■ PROBLEM REQUIREMENTS:
Once the records have been read, set every one down as it stands.

■ GIVEN INFORMATION:

- - -

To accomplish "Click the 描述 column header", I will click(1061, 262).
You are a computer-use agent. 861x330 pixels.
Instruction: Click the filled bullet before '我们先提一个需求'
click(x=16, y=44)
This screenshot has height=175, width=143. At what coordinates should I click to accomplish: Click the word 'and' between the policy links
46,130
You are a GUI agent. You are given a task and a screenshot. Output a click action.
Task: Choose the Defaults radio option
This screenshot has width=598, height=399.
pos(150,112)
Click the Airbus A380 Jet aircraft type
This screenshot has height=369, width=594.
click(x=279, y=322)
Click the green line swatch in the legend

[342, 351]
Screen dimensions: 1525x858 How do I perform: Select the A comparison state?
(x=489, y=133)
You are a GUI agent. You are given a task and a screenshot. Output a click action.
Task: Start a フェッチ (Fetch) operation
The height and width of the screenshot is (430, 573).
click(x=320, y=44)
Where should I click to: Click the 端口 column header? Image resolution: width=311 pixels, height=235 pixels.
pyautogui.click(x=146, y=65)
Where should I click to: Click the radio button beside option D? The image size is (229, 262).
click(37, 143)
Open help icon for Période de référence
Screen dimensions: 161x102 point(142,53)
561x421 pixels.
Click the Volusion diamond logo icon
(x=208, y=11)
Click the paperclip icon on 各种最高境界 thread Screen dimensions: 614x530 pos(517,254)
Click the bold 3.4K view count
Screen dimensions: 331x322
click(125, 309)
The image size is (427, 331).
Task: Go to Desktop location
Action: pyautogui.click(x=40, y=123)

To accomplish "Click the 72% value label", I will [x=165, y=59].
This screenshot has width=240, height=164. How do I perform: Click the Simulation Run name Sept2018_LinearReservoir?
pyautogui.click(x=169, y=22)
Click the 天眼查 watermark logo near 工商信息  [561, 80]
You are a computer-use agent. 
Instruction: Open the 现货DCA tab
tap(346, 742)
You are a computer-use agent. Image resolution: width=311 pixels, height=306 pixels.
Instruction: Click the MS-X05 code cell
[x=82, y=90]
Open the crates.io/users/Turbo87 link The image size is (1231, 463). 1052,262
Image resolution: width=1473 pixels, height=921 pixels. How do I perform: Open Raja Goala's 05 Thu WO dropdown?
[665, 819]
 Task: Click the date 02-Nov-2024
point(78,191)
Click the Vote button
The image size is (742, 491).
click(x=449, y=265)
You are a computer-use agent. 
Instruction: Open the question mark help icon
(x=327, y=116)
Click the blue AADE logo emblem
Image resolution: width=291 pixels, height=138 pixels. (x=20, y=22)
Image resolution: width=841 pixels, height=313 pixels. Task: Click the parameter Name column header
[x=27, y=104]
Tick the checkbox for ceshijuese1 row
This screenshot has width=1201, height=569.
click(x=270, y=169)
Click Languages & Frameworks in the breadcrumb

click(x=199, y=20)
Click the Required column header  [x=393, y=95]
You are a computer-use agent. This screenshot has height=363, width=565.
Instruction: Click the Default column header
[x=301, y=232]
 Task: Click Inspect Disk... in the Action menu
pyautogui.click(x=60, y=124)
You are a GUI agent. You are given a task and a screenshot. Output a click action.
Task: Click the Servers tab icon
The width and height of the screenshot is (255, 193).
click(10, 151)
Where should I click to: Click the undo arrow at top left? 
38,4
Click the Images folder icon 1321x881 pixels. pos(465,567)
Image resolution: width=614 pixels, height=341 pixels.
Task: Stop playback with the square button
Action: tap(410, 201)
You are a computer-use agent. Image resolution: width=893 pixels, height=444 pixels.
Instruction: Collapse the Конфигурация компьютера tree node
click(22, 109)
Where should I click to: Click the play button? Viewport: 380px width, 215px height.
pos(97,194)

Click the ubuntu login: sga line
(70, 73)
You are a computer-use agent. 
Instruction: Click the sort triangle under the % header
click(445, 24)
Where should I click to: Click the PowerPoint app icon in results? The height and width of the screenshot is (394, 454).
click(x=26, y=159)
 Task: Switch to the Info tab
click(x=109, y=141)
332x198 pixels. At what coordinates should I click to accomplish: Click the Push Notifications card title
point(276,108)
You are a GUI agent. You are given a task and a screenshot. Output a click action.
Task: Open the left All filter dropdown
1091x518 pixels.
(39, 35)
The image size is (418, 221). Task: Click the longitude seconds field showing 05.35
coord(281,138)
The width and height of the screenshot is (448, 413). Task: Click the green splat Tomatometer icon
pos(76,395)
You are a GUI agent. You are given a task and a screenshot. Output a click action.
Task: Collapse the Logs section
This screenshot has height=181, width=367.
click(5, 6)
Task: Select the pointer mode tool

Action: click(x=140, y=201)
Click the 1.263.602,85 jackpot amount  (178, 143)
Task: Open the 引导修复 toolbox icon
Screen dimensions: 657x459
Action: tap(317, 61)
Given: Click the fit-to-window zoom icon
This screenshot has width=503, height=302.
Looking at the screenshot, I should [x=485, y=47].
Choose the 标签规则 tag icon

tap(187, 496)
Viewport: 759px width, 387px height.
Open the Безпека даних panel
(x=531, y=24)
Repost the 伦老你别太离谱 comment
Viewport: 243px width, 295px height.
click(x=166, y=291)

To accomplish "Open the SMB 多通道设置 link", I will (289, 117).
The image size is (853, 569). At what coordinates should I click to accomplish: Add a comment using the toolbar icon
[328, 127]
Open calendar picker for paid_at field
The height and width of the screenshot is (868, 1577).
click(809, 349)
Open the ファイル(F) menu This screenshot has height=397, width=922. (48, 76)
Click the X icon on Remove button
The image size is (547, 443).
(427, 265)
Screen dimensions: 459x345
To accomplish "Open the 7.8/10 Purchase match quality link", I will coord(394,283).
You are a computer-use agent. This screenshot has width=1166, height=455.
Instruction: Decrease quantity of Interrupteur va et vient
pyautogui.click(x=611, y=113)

- - -

■ OUTPUT:
To accomplish "Click the 描述 column header", I will click(1061, 262).
You are a computer-use agent. 861x330 pixels.
Instruction: Click the filled bullet before '我们先提一个需求'
click(x=16, y=44)
This screenshot has height=175, width=143. At what coordinates should I click to accomplish: Click the word 'and' between the policy links
46,130
You are a GUI agent. You are given a task and a screenshot. Output a click action.
Task: Choose the Defaults radio option
This screenshot has width=598, height=399.
pos(150,112)
Click the Airbus A380 Jet aircraft type
This screenshot has height=369, width=594.
click(x=279, y=322)
Click the green line swatch in the legend

[342, 351]
Screen dimensions: 1525x858 How do I perform: Select the A comparison state?
(x=489, y=133)
You are a GUI agent. You are given a task and a screenshot. Output a click action.
Task: Start a フェッチ (Fetch) operation
The height and width of the screenshot is (430, 573).
click(x=320, y=44)
Where should I click to: Click the 端口 column header? Image resolution: width=311 pixels, height=235 pixels.
pyautogui.click(x=146, y=65)
Where should I click to: Click the radio button beside option D? The image size is (229, 262).
click(37, 143)
Open help icon for Période de référence
Screen dimensions: 161x102 point(142,53)
561x421 pixels.
Click the Volusion diamond logo icon
(x=208, y=11)
Click the paperclip icon on 各种最高境界 thread Screen dimensions: 614x530 pos(517,254)
Click the bold 3.4K view count
Screen dimensions: 331x322
click(125, 309)
The image size is (427, 331).
Task: Go to Desktop location
Action: pyautogui.click(x=40, y=123)

To accomplish "Click the 72% value label", I will [x=165, y=59].
This screenshot has width=240, height=164. How do I perform: Click the Simulation Run name Sept2018_LinearReservoir?
pyautogui.click(x=169, y=22)
Click the 天眼查 watermark logo near 工商信息  [561, 80]
You are a computer-use agent. 
Instruction: Open the 现货DCA tab
tap(346, 742)
You are a computer-use agent. Image resolution: width=311 pixels, height=306 pixels.
Instruction: Click the MS-X05 code cell
[x=82, y=90]
Open the crates.io/users/Turbo87 link The image size is (1231, 463). 1052,262
Image resolution: width=1473 pixels, height=921 pixels. How do I perform: Open Raja Goala's 05 Thu WO dropdown?
[665, 819]
 Task: Click the date 02-Nov-2024
point(78,191)
Click the Vote button
The image size is (742, 491).
click(x=449, y=265)
You are a computer-use agent. 
Instruction: Open the question mark help icon
(x=327, y=116)
Click the blue AADE logo emblem
Image resolution: width=291 pixels, height=138 pixels. (x=20, y=22)
Image resolution: width=841 pixels, height=313 pixels. Task: Click the parameter Name column header
[x=27, y=104]
Tick the checkbox for ceshijuese1 row
This screenshot has width=1201, height=569.
click(x=270, y=169)
Click Languages & Frameworks in the breadcrumb

click(x=199, y=20)
Click the Required column header  [x=393, y=95]
You are a computer-use agent. This screenshot has height=363, width=565.
Instruction: Click the Default column header
[x=301, y=232]
 Task: Click Inspect Disk... in the Action menu
pyautogui.click(x=60, y=124)
You are a GUI agent. You are given a task and a screenshot. Output a click action.
Task: Click the Servers tab icon
The width and height of the screenshot is (255, 193).
click(10, 151)
Where should I click to: Click the undo arrow at top left? 
38,4
Click the Images folder icon 1321x881 pixels. pos(465,567)
Image resolution: width=614 pixels, height=341 pixels.
Task: Stop playback with the square button
Action: tap(410, 201)
You are a computer-use agent. Image resolution: width=893 pixels, height=444 pixels.
Instruction: Collapse the Конфигурация компьютера tree node
click(22, 109)
Where should I click to: Click the play button? Viewport: 380px width, 215px height.
pos(97,194)

Click the ubuntu login: sga line
(70, 73)
You are a computer-use agent. 
Instruction: Click the sort triangle under the % header
click(445, 24)
Where should I click to: Click the PowerPoint app icon in results? The height and width of the screenshot is (394, 454).
click(x=26, y=159)
 Task: Switch to the Info tab
click(x=109, y=141)
332x198 pixels. At what coordinates should I click to accomplish: Click the Push Notifications card title
point(276,108)
You are a GUI agent. You are given a task and a screenshot. Output a click action.
Task: Open the left All filter dropdown
1091x518 pixels.
(39, 35)
The image size is (418, 221). Task: Click the longitude seconds field showing 05.35
coord(281,138)
The width and height of the screenshot is (448, 413). Task: Click the green splat Tomatometer icon
pos(76,395)
You are a GUI agent. You are given a task and a screenshot. Output a click action.
Task: Collapse the Logs section
This screenshot has height=181, width=367.
click(5, 6)
Task: Select the pointer mode tool

Action: click(x=140, y=201)
Click the 1.263.602,85 jackpot amount  (178, 143)
Task: Open the 引导修复 toolbox icon
Screen dimensions: 657x459
Action: tap(317, 61)
Given: Click the fit-to-window zoom icon
This screenshot has width=503, height=302.
Looking at the screenshot, I should [x=485, y=47].
Choose the 标签规则 tag icon

tap(187, 496)
Viewport: 759px width, 387px height.
Open the Безпека даних panel
(x=531, y=24)
Repost the 伦老你别太离谱 comment
Viewport: 243px width, 295px height.
click(x=166, y=291)

To accomplish "Open the SMB 多通道设置 link", I will (289, 117).
The image size is (853, 569). At what coordinates should I click to accomplish: Add a comment using the toolbar icon
[328, 127]
Open calendar picker for paid_at field
The height and width of the screenshot is (868, 1577).
click(809, 349)
Open the ファイル(F) menu This screenshot has height=397, width=922. (48, 76)
Click the X icon on Remove button
The image size is (547, 443).
(427, 265)
Screen dimensions: 459x345
To accomplish "Open the 7.8/10 Purchase match quality link", I will coord(394,283).
You are a computer-use agent. This screenshot has width=1166, height=455.
Instruction: Decrease quantity of Interrupteur va et vient
pyautogui.click(x=611, y=113)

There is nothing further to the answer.